Questions d'étude:
1. Recopiez fidèlement le passage du texte sur la compassion au Mali, en commençant à « J’ai l’impression que » et en terminant à « guise de solidarité. ».
2. D'après le texte sur la compassion au Mali, combien de temps le tonton Badian est-il resté alité à l'hôpital ?

Texte fourni:
::::::::::

Certaines pratiques au Mali sont révoltantes. Je veux parler de ces interventions de « médecins d’après la mort », ces actes de consolation que nous considérons comme des signes de solidarité. La compassion envers les morts est une bonne chose, mais celle envers les malades encore plus, selon le blogueur Fousseyni Togola.  

J’ai l’impression que nous ne montrons notre compassion à une personne que lorsqu’elle décède. Ainsi, nous sommes devenus tous des médecins qui n’interviennent qu’après la mort. J’en ai marre de cette pratique ! C’est vrai, cela fait des années que j’en suis témoin. Mais, elle ne m’avait pas encore donné à réfléchir jusqu’à tout récemment, à l’occasion du décès de mon tonton Badian.

Alité plus d’une semaine à l’hôpital, il ne travaillait plus. Or, il n’avait pas de grands fils pour assurer les dépenses des nombreuses ordonnances qui tombaient incessamment. Pourtant, rares étaient les visiteurs qui lui remettaient même un billet de 500 francs CFA en guise de solidarité.

::::::::::

(Entrées enregistrées)
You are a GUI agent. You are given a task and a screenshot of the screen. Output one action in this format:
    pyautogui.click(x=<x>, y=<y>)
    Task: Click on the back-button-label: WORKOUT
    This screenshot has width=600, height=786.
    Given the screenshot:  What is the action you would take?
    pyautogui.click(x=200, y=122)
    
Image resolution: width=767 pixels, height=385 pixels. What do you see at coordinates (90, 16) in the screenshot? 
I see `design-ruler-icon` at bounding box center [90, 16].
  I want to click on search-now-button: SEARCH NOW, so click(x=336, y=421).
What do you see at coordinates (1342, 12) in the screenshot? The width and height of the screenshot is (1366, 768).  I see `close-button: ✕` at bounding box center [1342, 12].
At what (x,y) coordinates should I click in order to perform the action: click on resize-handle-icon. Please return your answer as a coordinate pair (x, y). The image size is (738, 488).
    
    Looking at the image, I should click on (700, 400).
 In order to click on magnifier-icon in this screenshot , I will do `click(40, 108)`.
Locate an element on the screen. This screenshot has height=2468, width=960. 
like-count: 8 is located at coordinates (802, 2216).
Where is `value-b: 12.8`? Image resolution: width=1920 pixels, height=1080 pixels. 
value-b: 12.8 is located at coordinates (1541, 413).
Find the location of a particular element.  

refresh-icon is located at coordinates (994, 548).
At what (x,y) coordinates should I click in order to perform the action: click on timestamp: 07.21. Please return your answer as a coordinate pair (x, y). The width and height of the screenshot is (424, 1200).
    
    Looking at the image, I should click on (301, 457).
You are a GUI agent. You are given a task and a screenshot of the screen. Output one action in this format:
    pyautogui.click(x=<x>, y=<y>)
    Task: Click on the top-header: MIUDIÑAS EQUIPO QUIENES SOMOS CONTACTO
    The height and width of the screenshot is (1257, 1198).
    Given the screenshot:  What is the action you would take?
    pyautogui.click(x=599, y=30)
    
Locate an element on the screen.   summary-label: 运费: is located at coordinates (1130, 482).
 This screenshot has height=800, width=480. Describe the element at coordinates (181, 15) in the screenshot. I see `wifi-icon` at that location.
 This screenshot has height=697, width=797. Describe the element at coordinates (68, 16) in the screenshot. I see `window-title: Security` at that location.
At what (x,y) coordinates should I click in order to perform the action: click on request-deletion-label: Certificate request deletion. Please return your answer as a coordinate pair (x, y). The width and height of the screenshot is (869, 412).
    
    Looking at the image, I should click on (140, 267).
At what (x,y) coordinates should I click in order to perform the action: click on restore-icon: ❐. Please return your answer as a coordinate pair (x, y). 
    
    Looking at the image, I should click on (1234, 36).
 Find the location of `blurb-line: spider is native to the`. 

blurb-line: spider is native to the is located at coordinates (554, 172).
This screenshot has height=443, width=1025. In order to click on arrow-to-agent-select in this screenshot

::::::::::

Vos réponses:
1.
J’ai l’impression que nous ne montrons notre compassion à une personne que lorsqu’elle décède. Ainsi, nous sommes devenus tous des médecins qui n’interviennent qu’après la mort. J’en ai marre de cette pratique ! C’est vrai, cela fait des années que j’en suis témoin. Mais, elle ne m’avait pas encore donné à réfléchir jusqu’à tout récemment, à l’occasion du décès de mon tonton Badian.

Alité plus d’une semaine à l’hôpital, il ne travaillait plus. Or, il n’avait pas de grands fils pour assurer les dépenses des nombreuses ordonnances qui tombaient incessamment. Pourtant, rares étaient les visiteurs qui lui remettaient même un billet de 500 francs CFA en guise de solidarité.

2. Plus d'une semaine.